::: ZAŁĄCZONY FRAGMENT :::
Ruscy idą i idą, a my napieramy na nich, chociaż jest ciężko. Ostatnia moja walka, kilka dni temu, to 3-5 metrów odległości (od przeciwnika). Uspokoili się dopiero wtedy, jak rzuciłem trzy granaty. Straciliśmy tam jednego z mojej grupy, ale też dwóch (Rosjan) przyciągnęliśmy. Poddali się, bo nie mieli innego wyjścia
— mówi żołnierz o pseudonimie Jeher.
Robotyne położone jest w klinie, który wojska ukraińskie wybijają w rosyjskich liniach obrony, nacierając w kierunku ważnego dla logistyki wroga węzła kolejowego w Melitopolu. Zdobycie tego miasta odcięłoby Rosjanom drogę lądową na Krym.
Żołnierze 41. brygady ze swojej leśnej bazy docierają w okolice Robotynego samochodami. Dalej muszą już iść pieszo. Jeher wyciąga telefon, żeby pokazać nagranie z ostatniego takiego marszu, gdy wracał ze swoim oddziałem z wykonanego zadania.
Przeszliśmy chyba z 10 kilometrów, nogi nam dosłownie odpadały
— relacjonuje.
Na nagraniu widać dwóch rosyjskich jeńców.
Patrzcie, jacy fajni ruscy! Pomachajcie rączką do kamery
— zachęca głos zza kadru.
Kiedy wzięliśmy ich do niewoli, byli przerażeni. Tutaj już się uśmiechają, bo przeszli z nami te 10 kilometrów i trochę nas poznali. Są zmęczeni. No i wypalili całą paczkę papierosów
— śmieje się Jeher.
Jest wieczór. Do wyjazdu na linię frontu pod Robotynem szykuje się dowódca Bradleya, 19-letni Kacz.
Uważaj na siebie bracie
— żegnają go koledzy.
:::
POLECENIE: Przytocz dosłownie część fragmentu o walkach pod Robotynem od słów „Kiedy wzięliśmy ich” aż do słów „śmieje się Jeher.” włącznie. Wykaz nie ma żadnego związku z tym fragmentem.
::: DOSTARCZONY WYKAZ :::
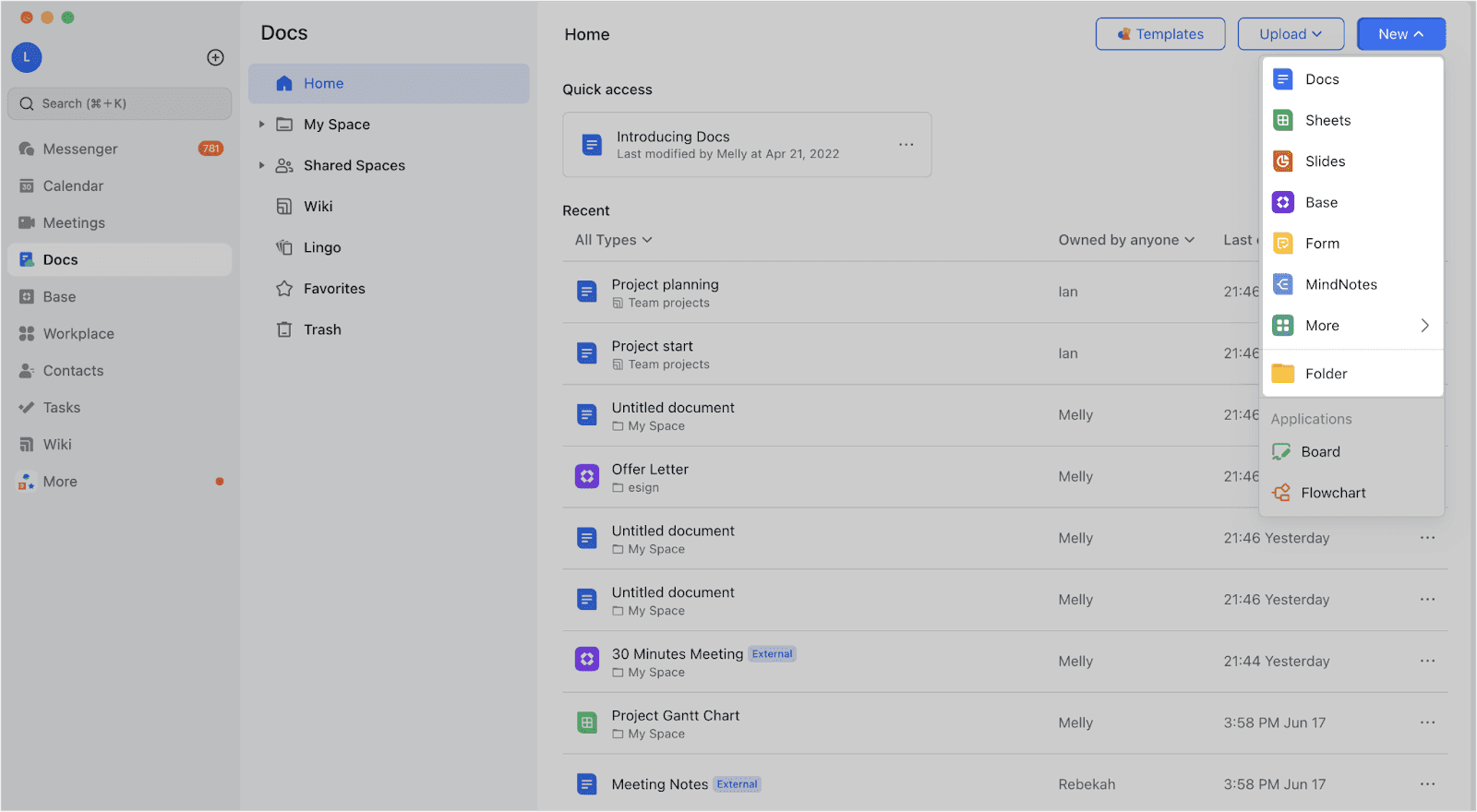Create a new Slides presentation
Image resolution: width=1477 pixels, height=812 pixels.
tap(1325, 161)
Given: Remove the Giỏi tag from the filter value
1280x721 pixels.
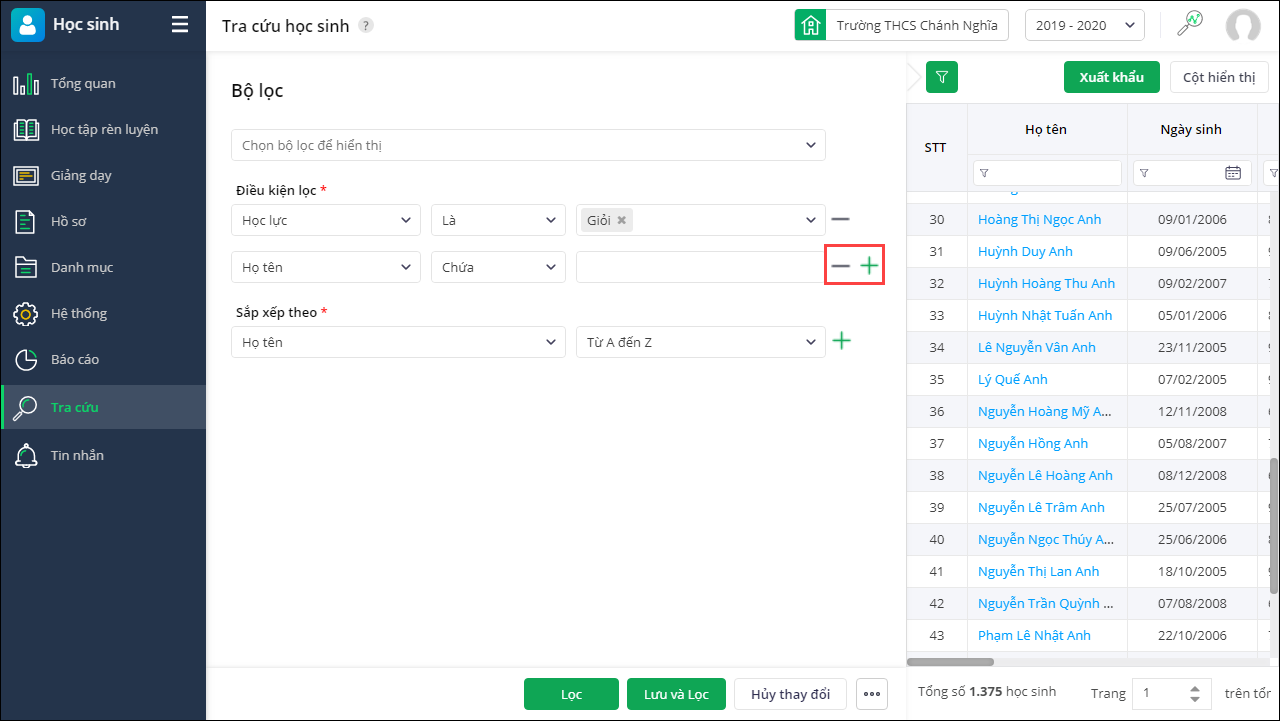Looking at the screenshot, I should click(621, 220).
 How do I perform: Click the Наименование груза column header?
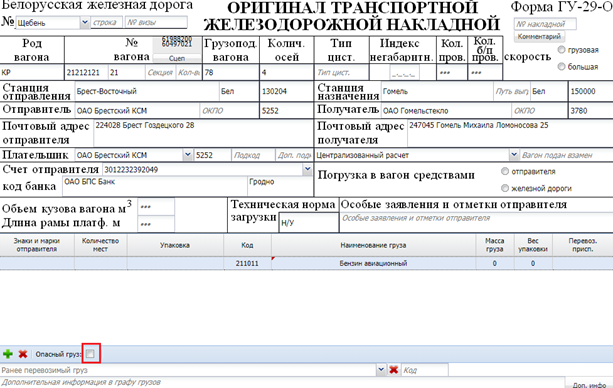tap(373, 245)
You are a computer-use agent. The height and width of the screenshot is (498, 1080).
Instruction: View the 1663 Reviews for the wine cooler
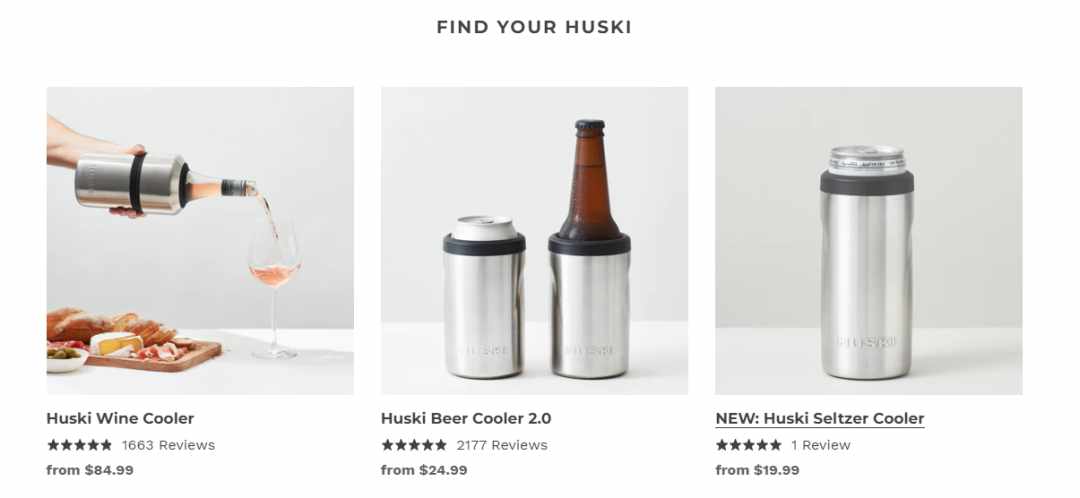(x=169, y=445)
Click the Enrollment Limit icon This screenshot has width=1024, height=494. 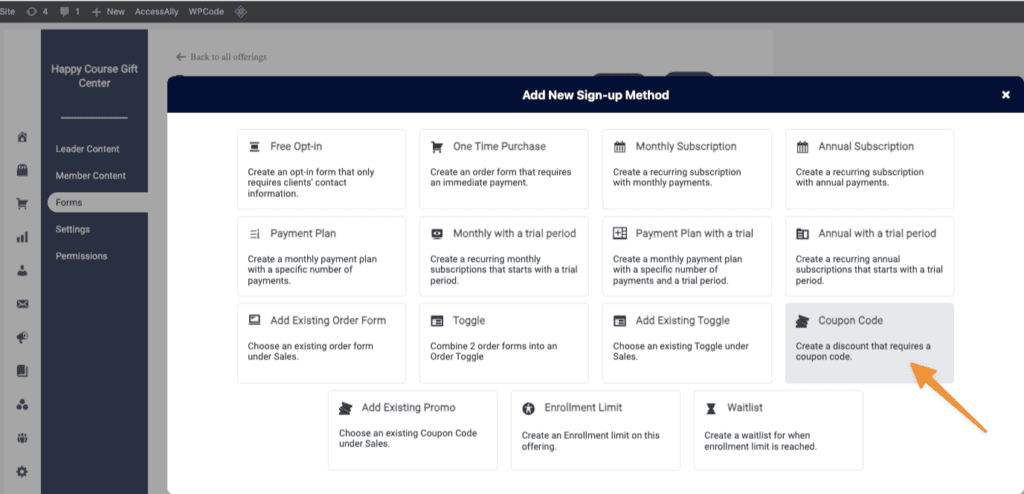(529, 408)
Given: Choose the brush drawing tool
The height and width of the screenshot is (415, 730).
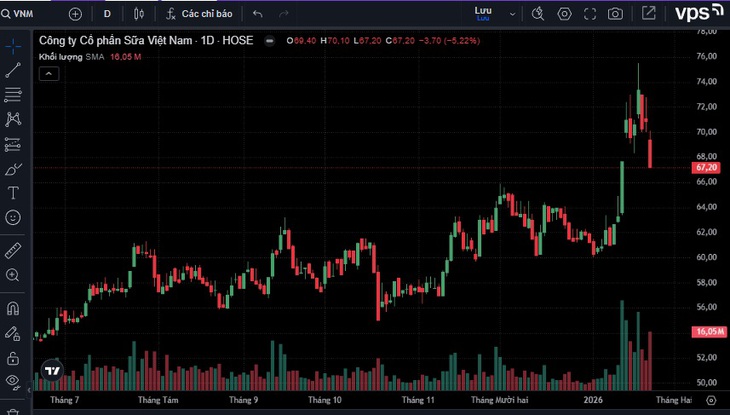Looking at the screenshot, I should coord(13,169).
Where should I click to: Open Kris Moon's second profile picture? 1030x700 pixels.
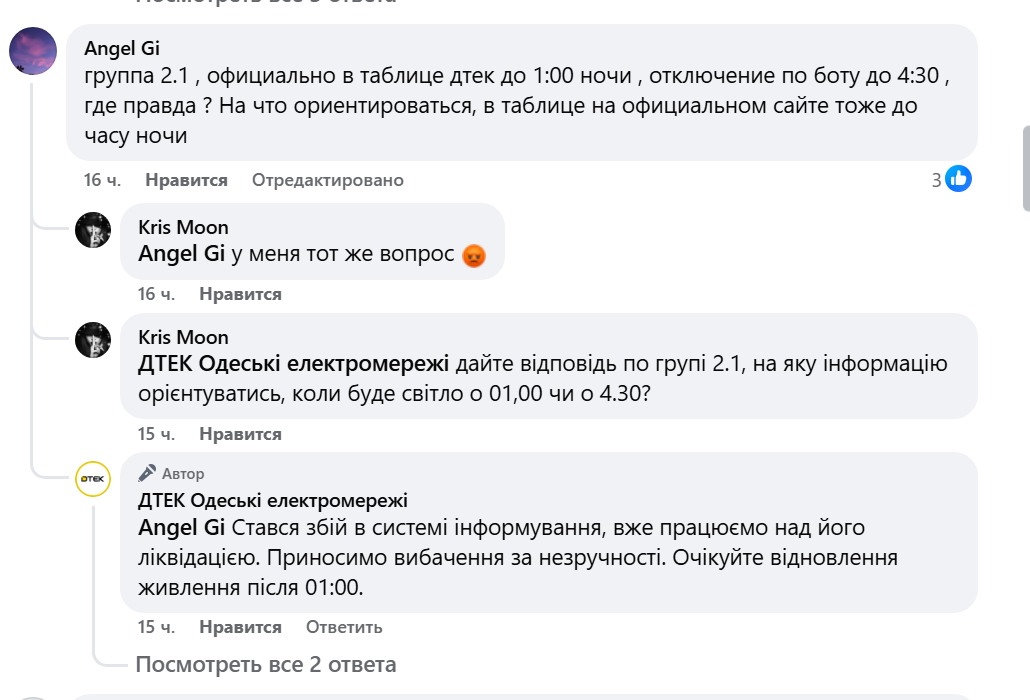[94, 339]
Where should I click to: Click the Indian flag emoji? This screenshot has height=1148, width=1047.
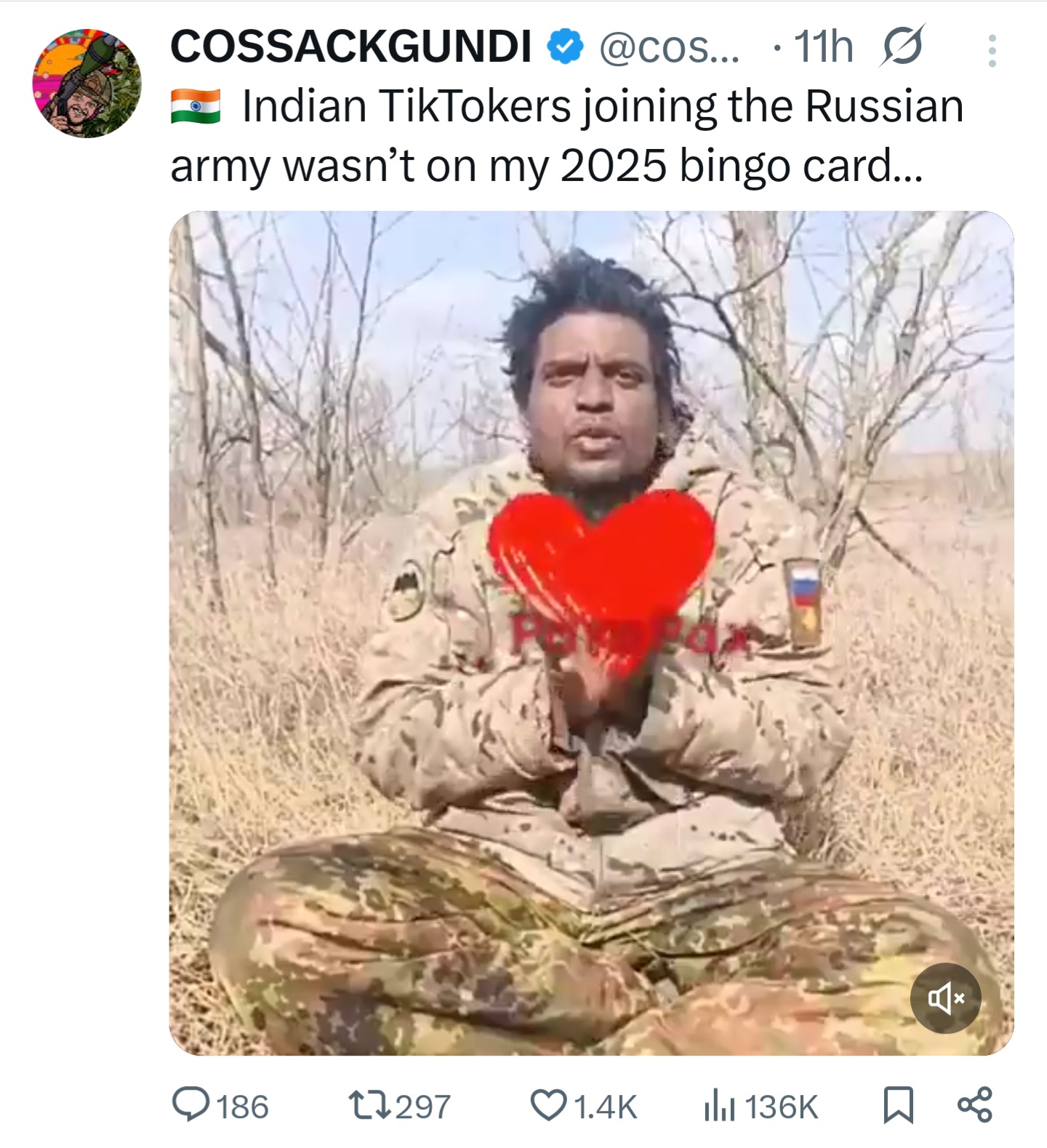[196, 107]
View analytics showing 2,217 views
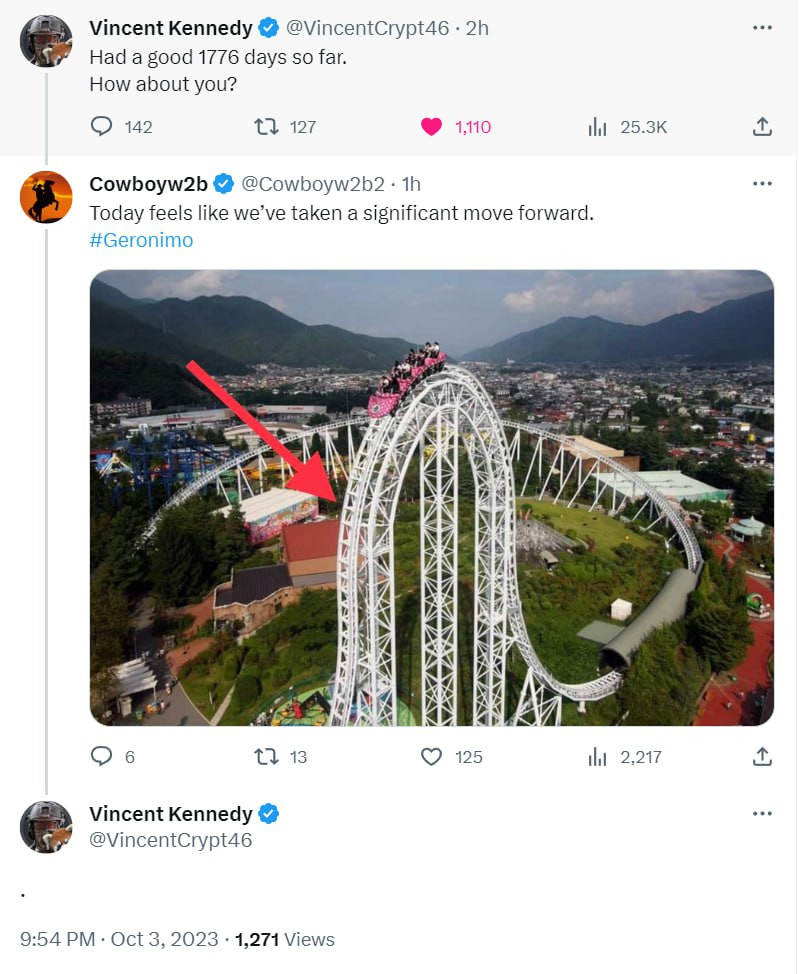Viewport: 799px width, 974px height. pyautogui.click(x=598, y=757)
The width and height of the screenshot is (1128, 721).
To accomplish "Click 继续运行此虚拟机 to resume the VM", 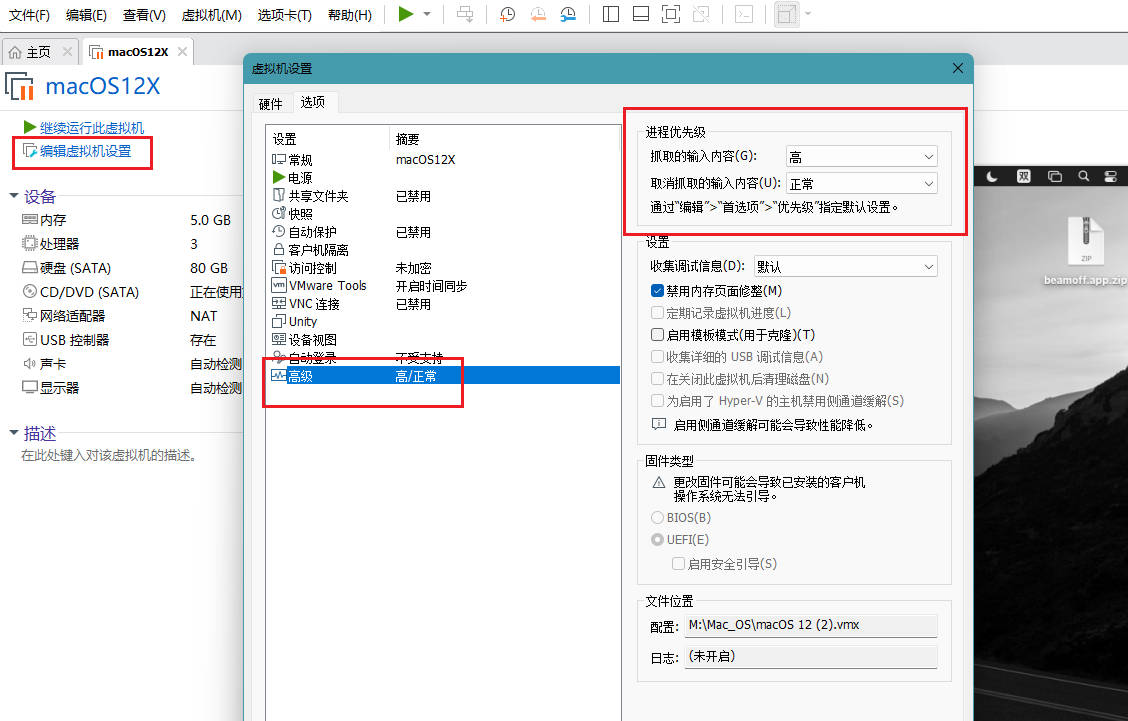I will coord(93,128).
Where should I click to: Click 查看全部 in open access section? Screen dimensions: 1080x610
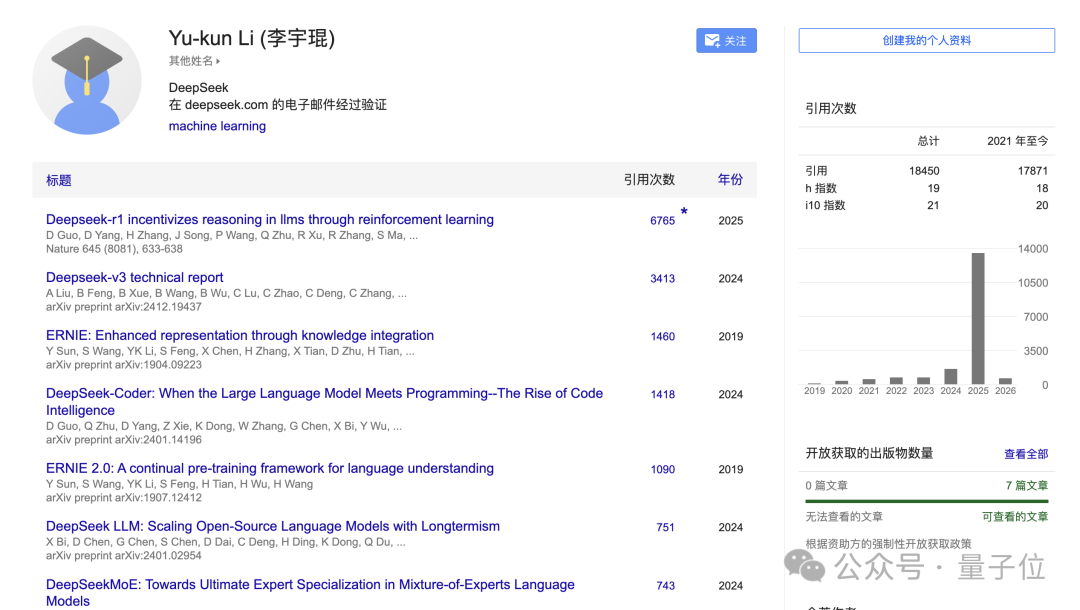[x=1026, y=454]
:::
POPRAWNA ODPOWIEDŹ:
Kiedy wzięliśmy ich do niewoli, byli przerażeni. Tutaj już się uśmiechają, bo przeszli z nami te 10 kilometrów i trochę nas poznali. Są zmęczeni. No i wypalili całą paczkę papierosów
— śmieje się Jeher.